Quien no sabe pasar el balón no ha entendido el fútbol, ni la vida - Alfa y Omega

En todo, hasta en aquello que aparentemente es más mundano, podemos descubrir referencias a lo divino. A pocas horas de una nueva edición del Mundial de fútbol, que va a centrar la atención de millones de personas hasta el 19 de julio, las palabras del papa León XIV en la Iglesia de San Agustín de Barcelona, en pleno corazón del Raval, uno de los barrios más marginalizados de la Ciudad Condal, debe llevarnos a la reflexión.

Saber pasar el balón y vivir con los demás

«El fútbol nos recuerda algo que no debemos olvidar: la vida no es una carrera para lucirse en solitario, sino un camino que aprendemos a recorrer juntos. Quien no sabe pasar el balón, aunque tenga talento, todavía no ha entendido el juego. Y quien no sabe vivir con los demás y para los demás, todavía no ha entendido la vida», decía el Santo Padre.

Unas palabras que nos llevan a cuestionarnos sobre el modo de entender la vida. En el fútbol, las estrellas ganan partidos, pero los buenos equipos son los que ganan campeonatos. Somos equipo cuando no abandonamos a ninguno de los que forman parte de él, cuando, a ejemplo de Dios damos «fuerzas para atravesar los momentos difíciles que podamos encontrar en la vida», como decía León XIV en el Raval.
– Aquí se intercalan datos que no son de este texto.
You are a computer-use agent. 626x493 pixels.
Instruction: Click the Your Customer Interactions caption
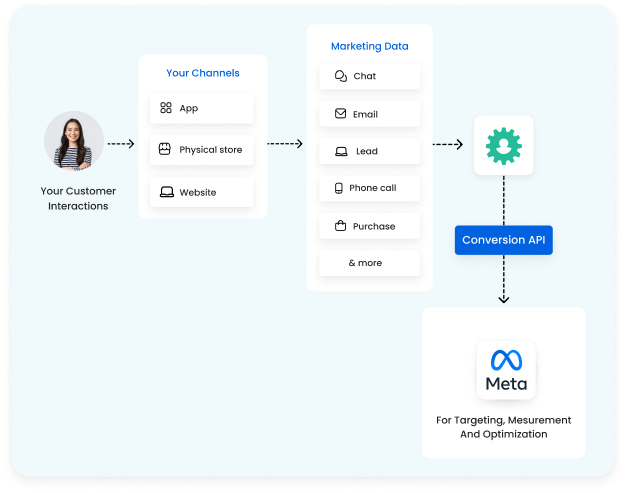78,198
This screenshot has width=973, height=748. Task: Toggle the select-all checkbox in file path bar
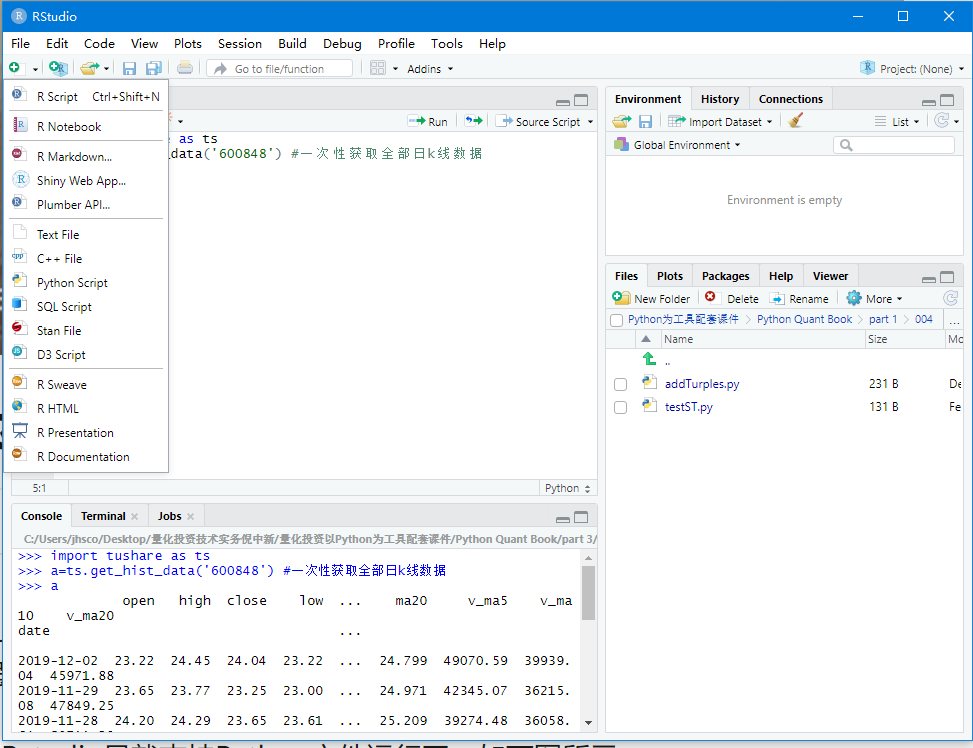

Un ser equipo que, en la medida en que somos cristianos, nos tiene que llevar a esforzarnos en favor de nuestro prójimo, dado que todos estamos ligados unos a otros y que «llamados a amar a Dios, y por amor a Él, a nuestros hermanos, somos llamados a salir al encuentro de todos».

La caridad es la táctica

La táctica de juego es clara para el cristiano: la caridad evangélica. De ese modo logramos la victoria, es decir, conseguiremos acercarnos «a las necesidades de los más pequeños y vulnerables para aliviar sus sufrimientos y remediar su pobreza». Se trata, de diversos modos, en el equipo cada uno tiene su función, de «hacer presente el amor de Dios por cada hombre y cada mujer, en el tejido concreto de la historia», en palabras del pontífice.

No olvidemos que ser equipo debe ser algo innato, pues «toda persona está constitutivamente hecha para la relación», para la comunión, clave fundamental en el equipo eclesial, llamado por el Papa a estar unido, «dando testimonio del Evangelio y mostrando al mundo la belleza de la vida cristiana», y así ser «testigos creíbles de la esperanza cristiana en el servicio solícito» a quienes sienten diversos tipos de necesidad.

Miembros de un mismo equipo que pueden ser comparados con las muchas piedras que unidas forman un templo, como ocurre en la Basílica de la Sagrada Familia. A ejemplo de Antonio Gaudi, el desafío es «narrar los misterios de la vida del Señor» y, a través del camino espiritual que propuso, ir «al encuentro con Cristo nacido, muerto y resucitado por nosotros». Se trata de descubrir la «elocuente catequesis hecha de piedras, colores y luz», que aparece en la Sagrada Familia.